- **Data to use**
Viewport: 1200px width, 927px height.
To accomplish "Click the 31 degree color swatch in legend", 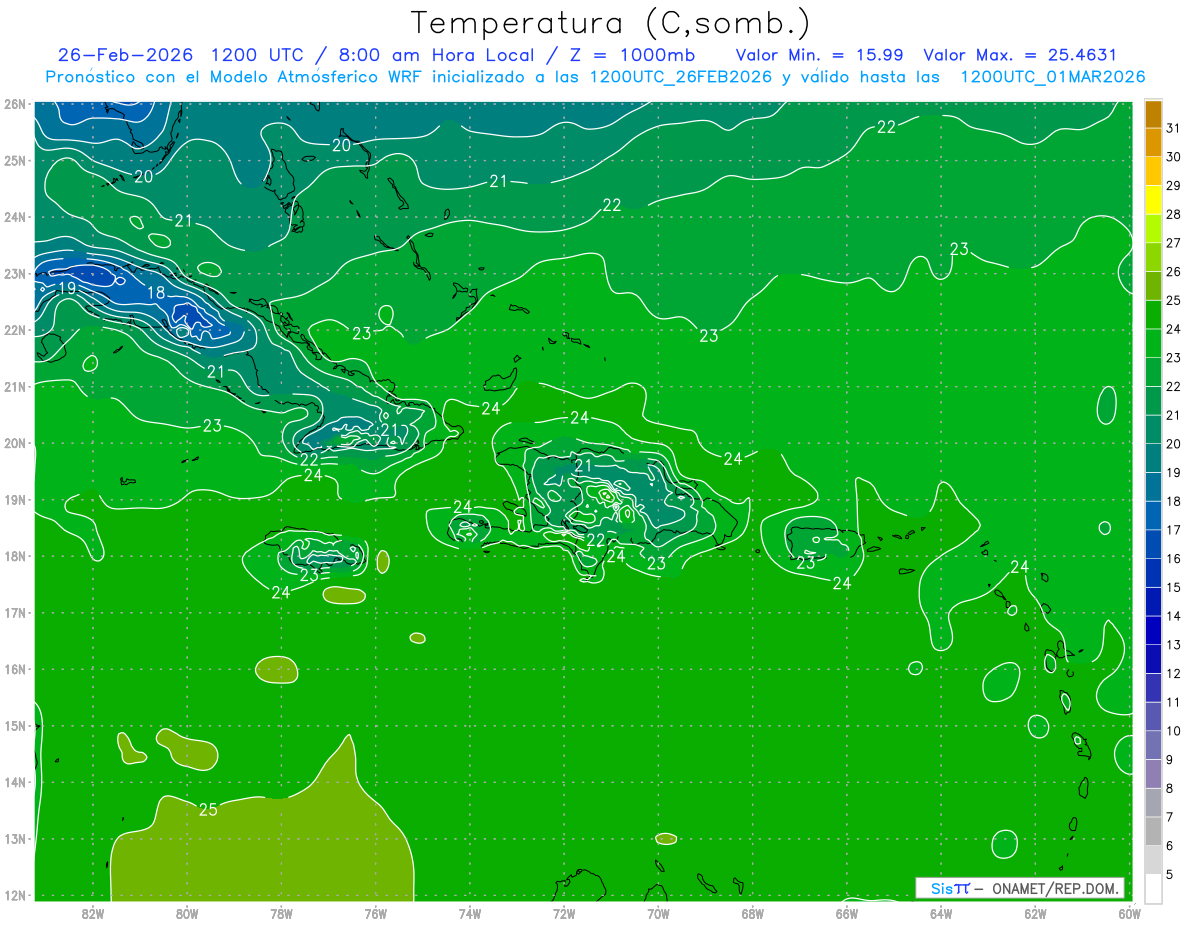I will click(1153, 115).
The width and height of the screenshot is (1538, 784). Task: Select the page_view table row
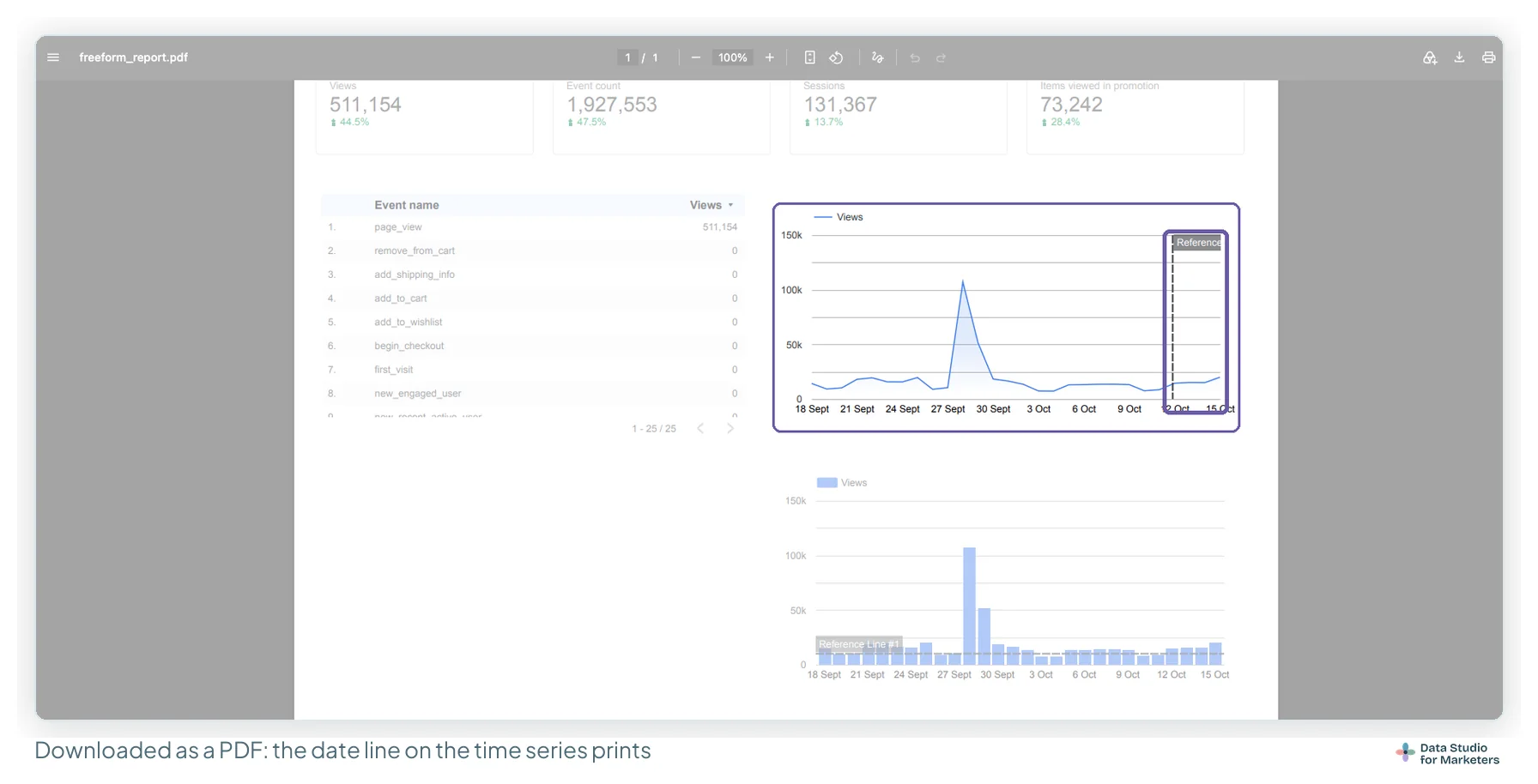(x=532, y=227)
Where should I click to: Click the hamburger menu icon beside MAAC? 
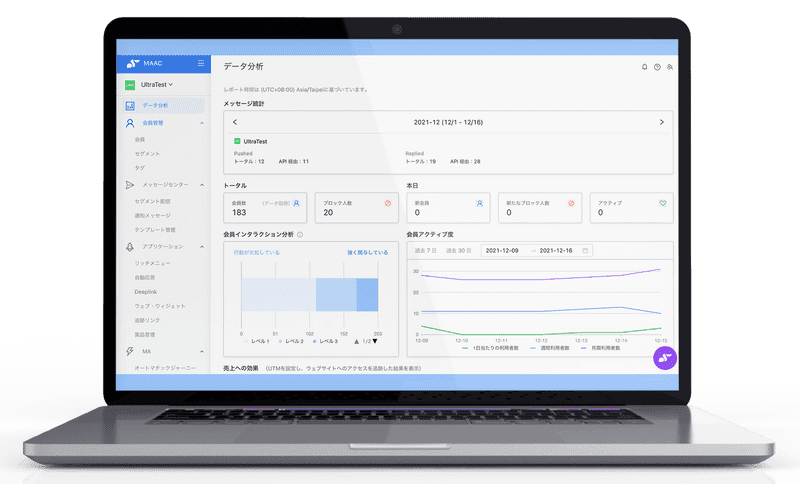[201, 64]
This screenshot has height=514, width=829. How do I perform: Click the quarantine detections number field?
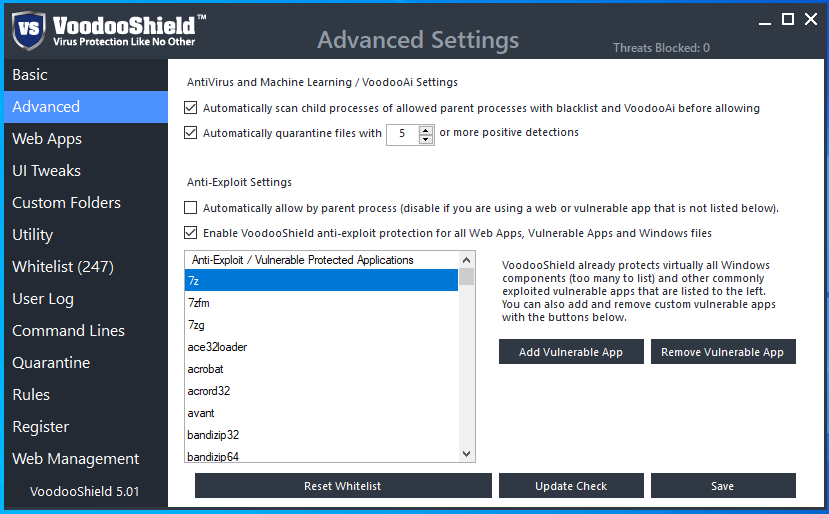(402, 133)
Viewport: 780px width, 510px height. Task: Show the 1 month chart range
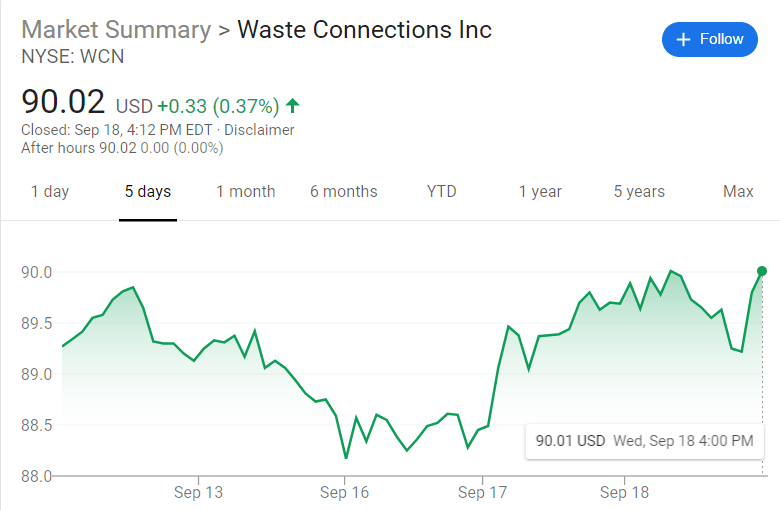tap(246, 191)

- **Aim of the task**
Every line from the one containing "Where should I" through the last line of the records is to be reproduced exactly, with pictures left out and nothing else given.

- **Task response**
Where should I click to: Click the hamburger menu icon beside MAAC? 
[201, 64]
This screenshot has height=514, width=829. How do I perform: Click the quarantine detections number field?
(402, 133)
Viewport: 780px width, 510px height. Task: Show the 1 month chart range
tap(246, 191)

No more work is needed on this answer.